Uber warns of growth slowdown – Stock falls

Uber reports a record quarter, but a weak forecast and legal reserves weigh on the stock.

2/7/2025, 3:11 AM
Eulerpool News Feb 7, 2025, 3:11 AM

Uber had to suffer a setback: Despite a record quarter, the forecast for the current quarter was weaker than expected. The ride-hailing company's stock then lost up to seven percent.

The company expects gross bookings of between 42 and 43.5 billion US dollars for the first quarter. Analysts had expected 43.5 billion dollars according to Visible Alpha. Uber emphasized that the value would have been about one billion dollars higher if exchange rates had not developed unfavorably. The US dollar reached a 26-month high against a currency basket in January.

Other factors are also affecting the business: Chief Financial Officer Prashanth Mahendra-Rajah cited wildfires in Los Angeles and snowstorms in several U.S. cities.
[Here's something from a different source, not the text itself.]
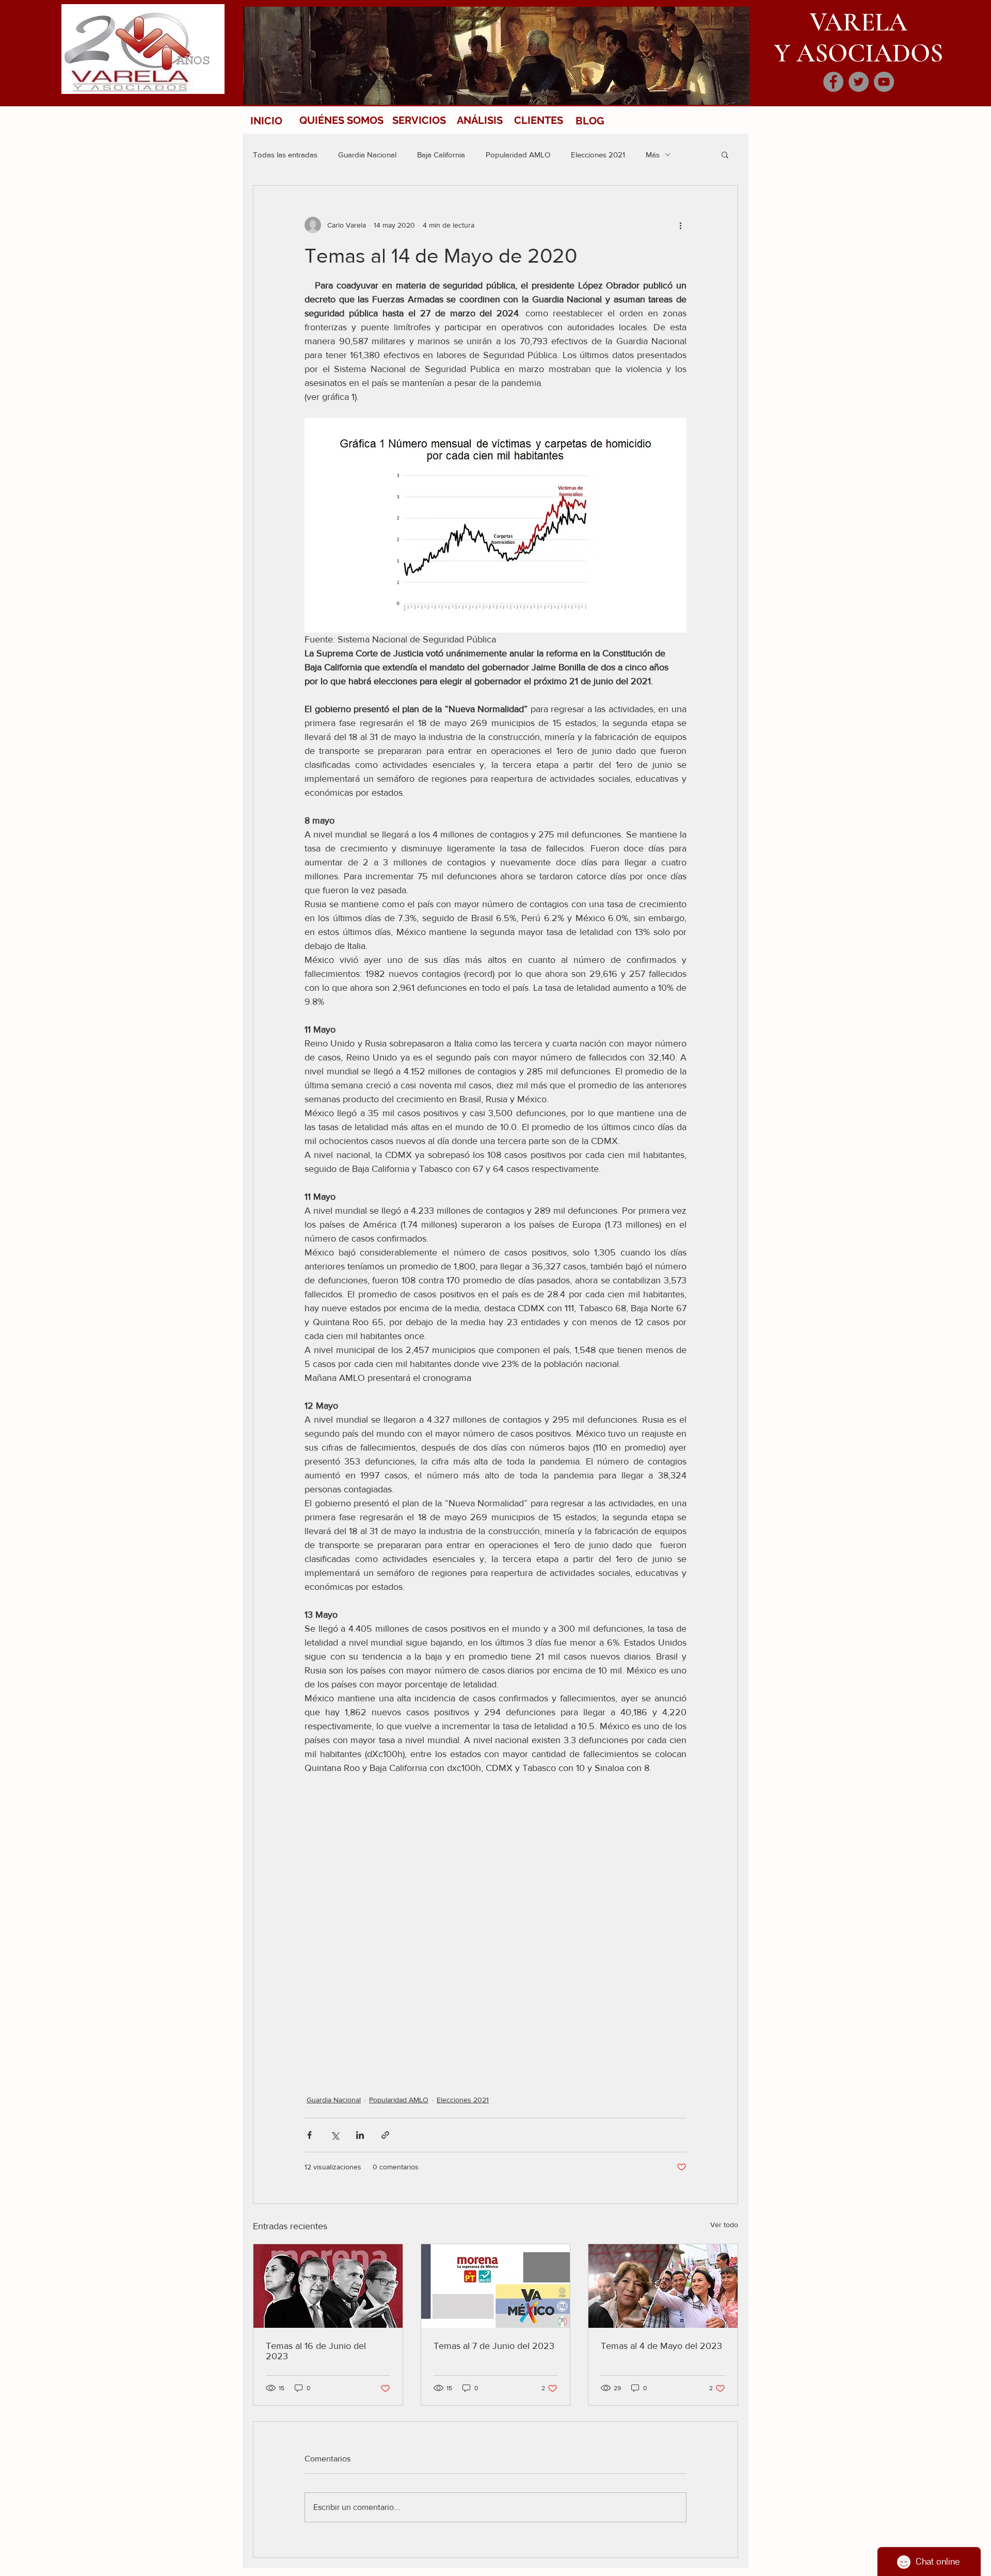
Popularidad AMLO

Additionally, a provision of $462 million for an unspecified legal settlement weighed on the balance sheet.

Uber exceeded expectations in the fourth quarter with gross bookings of $44.2 billion. Operating profit rose 18 percent to $770 million, but fell short of analysts' estimates of $1.2 billion. Nevertheless, the company was able to report an operating profit of $2.8 billion for the full year 2024 – following the first profitable year in 2023.

CEO Dara Khosrowshahi remained optimistic. He emphasized that Uber is on the right track to unlock the "trillion-dollar potential" of autonomous vehicles. Just recently, the company announced a collaboration with Waymo, Alphabet's robotaxi subsidiary, to offer driverless rides in Austin, Texas - at the same prices as regular Uber rides.

However, competition is intensifying: Tesla plans to begin testing its own self-driving "Cybercabs" in Austin starting in June. Uber will initially invest in autonomous vehicles itself but will eventually rely on a hybrid model with partners and smaller providers, Khosrowshahi explained.

Investors remain skeptical. After Uber announced a seven billion dollar share buyback program in 2023, the stock still lost two percent in 2024. Analysts at Bank of America consider concerns about the impact of autonomous vehicles on Uber's core business to be exaggerated.

Khosrowshahi also dampened expectations for a rapid replacement of human drivers: "In the next ten years, we will have hybrid networks of humans and machines," he said at the World Economic Forum in Davos. "After that, it might look different.